* [Metin bölümü]:
* * * * *

22. Hukuk Dairesi 2017/45868 E. , 2018/959 K.
"İçtihat Metni"MAHKEMESİ Hukuk Dairesi
Taraflar arasında görülen dava sonucunda verilen kararın, temyizen incelenmesi davalılar vekilleri tarafından istenilmekle, temyiz taleplerinin süresinde olduğu anlaşıldı. Dava dosyası için Tetkik Hakimi ... tarafından düzenlenen rapor dinlendikten sonra dosya incelendi, gereği konuşulup düşünüldü:
Y A R G I T A Y K A R A R I
Davacı İsteminin Özeti:
Davacı işçi, müvekkilinin iş sözleşmesinin geçerli sebep olmadan işverence feshedildiğini, davalılar arasındaki alt işverenlik ilişkisinin muvazaalı ve geçersiz olduğunu ileri sürerek feshin geçersizliğine ve davacının davalı ...Ş."ye ait işyerindeki işe iadesine karar verilmesini, işe başlatılmama halinde ödenmesi gereken tazminat ile boşta geçen süre ücret ve diğer haklarının belirlenmesini istemiştir.
Davalılar Cevabının Özeti:
Davalı ...Ş. vekili; ileri sürerek davanın reddine karar verilmesi gerektiğini savunmuştur.
Davalı ... İnş. Taah. Nakl. Turz. San. ve Tic. Ltd. Şti. vekili; diğer davalı ile aralarındaki hizmet alım sözleşmesinde ihale bitim tarihi olarak 31.12.2015 tarihinin belirtildiğini, davacı işçinin işe başlatılmaması ile müvekkili firmanın bir sorumluluğunun bulunmadığını savunarak davanın reddine karar verilmesini talep etmiştir.
İlk Derece Mahkemesi Kararının Özeti:
İlk Derece Mahkemesince, iş sözleşmesinin bildirimsiz olarak ve işçinin savunması alınmadan feshedilmesi sebebiyle feshin geçersizliğinin tespitine, ayrıca davalılar arasındaki alt işverenlik ilişkisinin muvazaalı olduğu değerlendirilerek, davacının asıl işveren Türkiye Şeker Fabrikaları A.Ş.’deki işe iadesine, işe başlatılmama halinde davalıların müştereken ve müteselsilen sorumlu oldukları tazminat miktarının davacının dört aylık brüt ücreti olarak belirlenmesine, davacının süresi içinde başvurması halinde hak kazanacağı en çok dört aya kadar ücret ve haklarının davalılardan müştereken ve müteselsilen tahsili ile davacıya ödenmesi gerektiğinin tespitine karar verilmiştir.

* * * * *

[Çıkarılmış veri girdileri]
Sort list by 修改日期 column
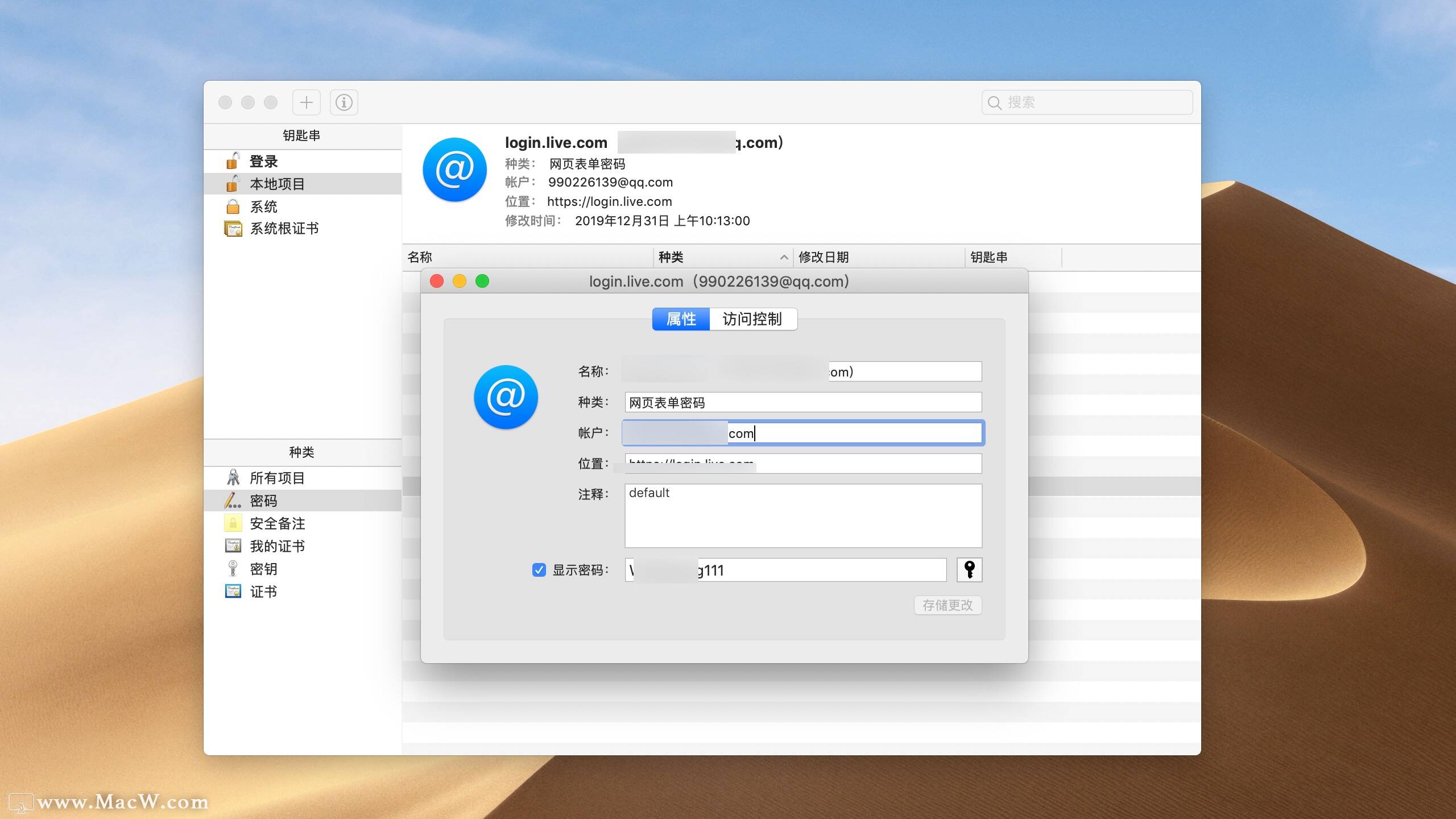Viewport: 1456px width, 819px height. (823, 258)
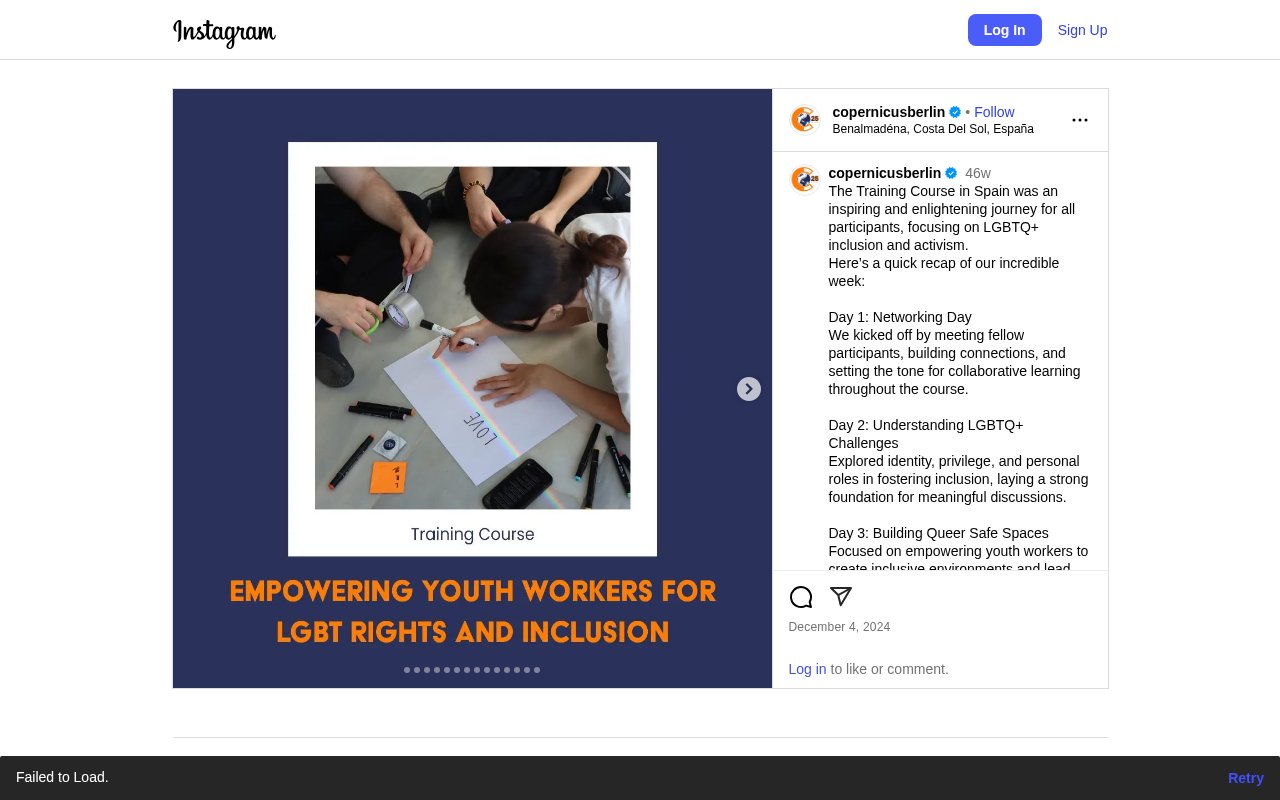Screen dimensions: 1280x800
Task: Open the Sign Up link
Action: [1082, 30]
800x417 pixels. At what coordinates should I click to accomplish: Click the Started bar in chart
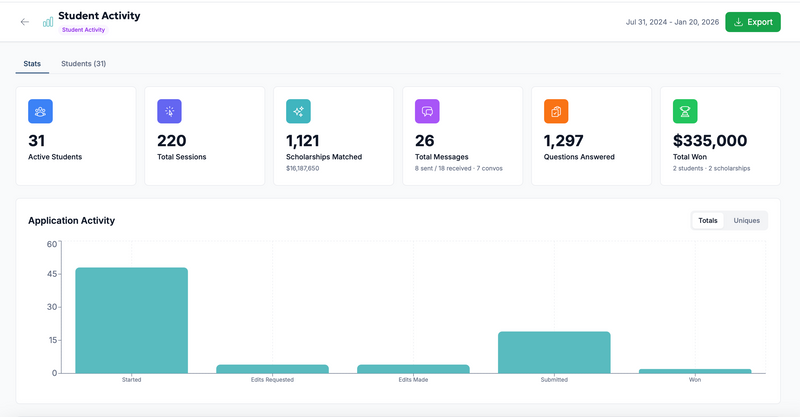click(x=131, y=320)
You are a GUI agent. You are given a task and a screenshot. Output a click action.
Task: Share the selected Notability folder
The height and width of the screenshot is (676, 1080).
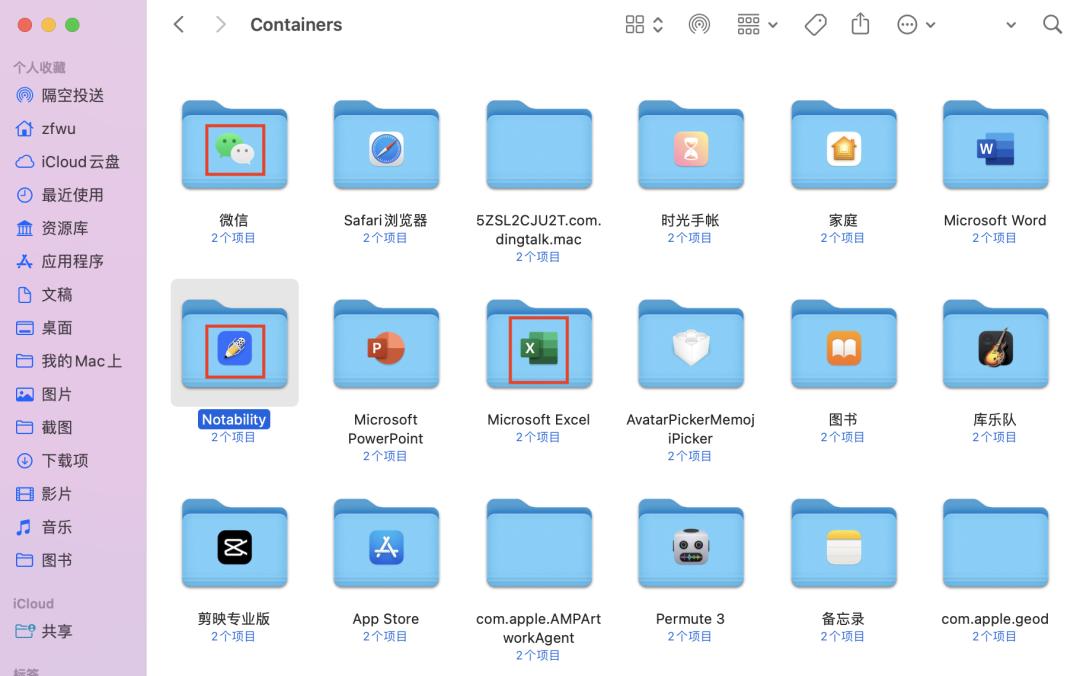pos(860,23)
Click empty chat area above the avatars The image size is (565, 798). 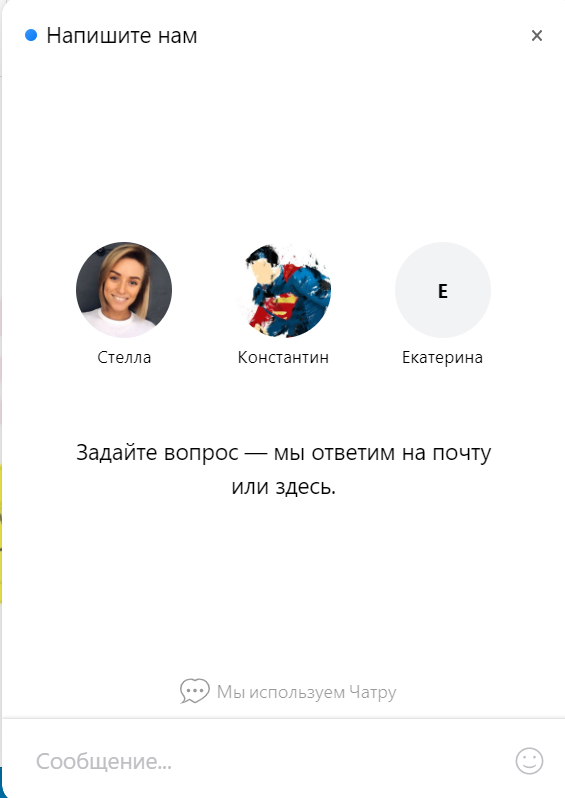coord(283,153)
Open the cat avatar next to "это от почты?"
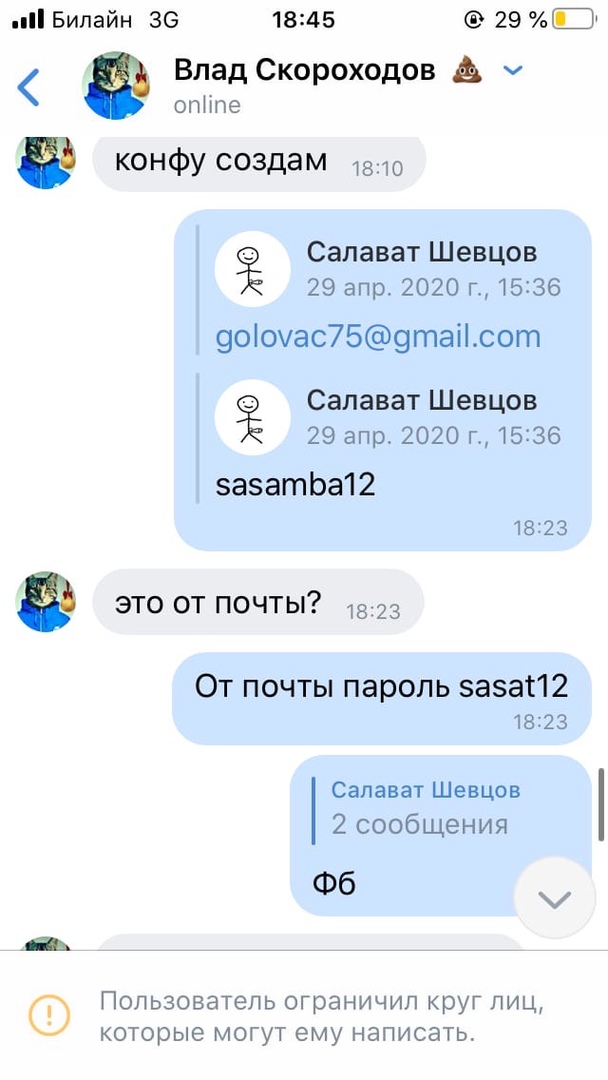The width and height of the screenshot is (608, 1080). pos(45,602)
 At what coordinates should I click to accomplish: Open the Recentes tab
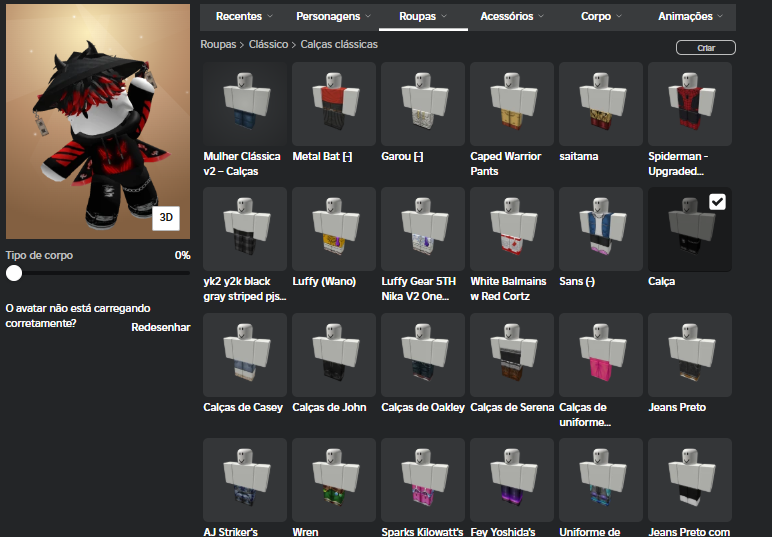[244, 16]
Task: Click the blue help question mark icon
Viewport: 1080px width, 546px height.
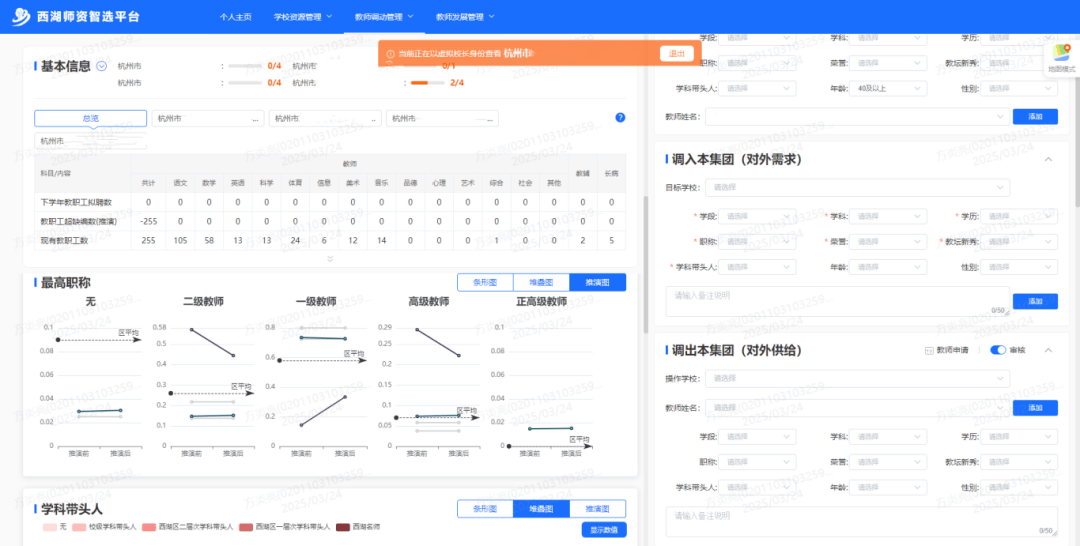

* * * * *

* [Verilen görev]:
Yargıtay kararının "Davalı ... İnş." ifadesini içeren yerinden başlayıp "verilmesini talep etmiştir." ifadesinden sonra biten kısmını hiç değiştirmeden yazın.

* [Doğru cevap]:
Davalı ... İnş. Taah. Nakl. Turz. San. ve Tic. Ltd. Şti. vekili; diğer davalı ile aralarındaki hizmet alım sözleşmesinde ihale bitim tarihi olarak 31.12.2015 tarihinin belirtildiğini, davacı işçinin işe başlatılmaması ile müvekkili firmanın bir sorumluluğunun bulunmadığını savunarak davanın reddine karar verilmesini talep etmiştir.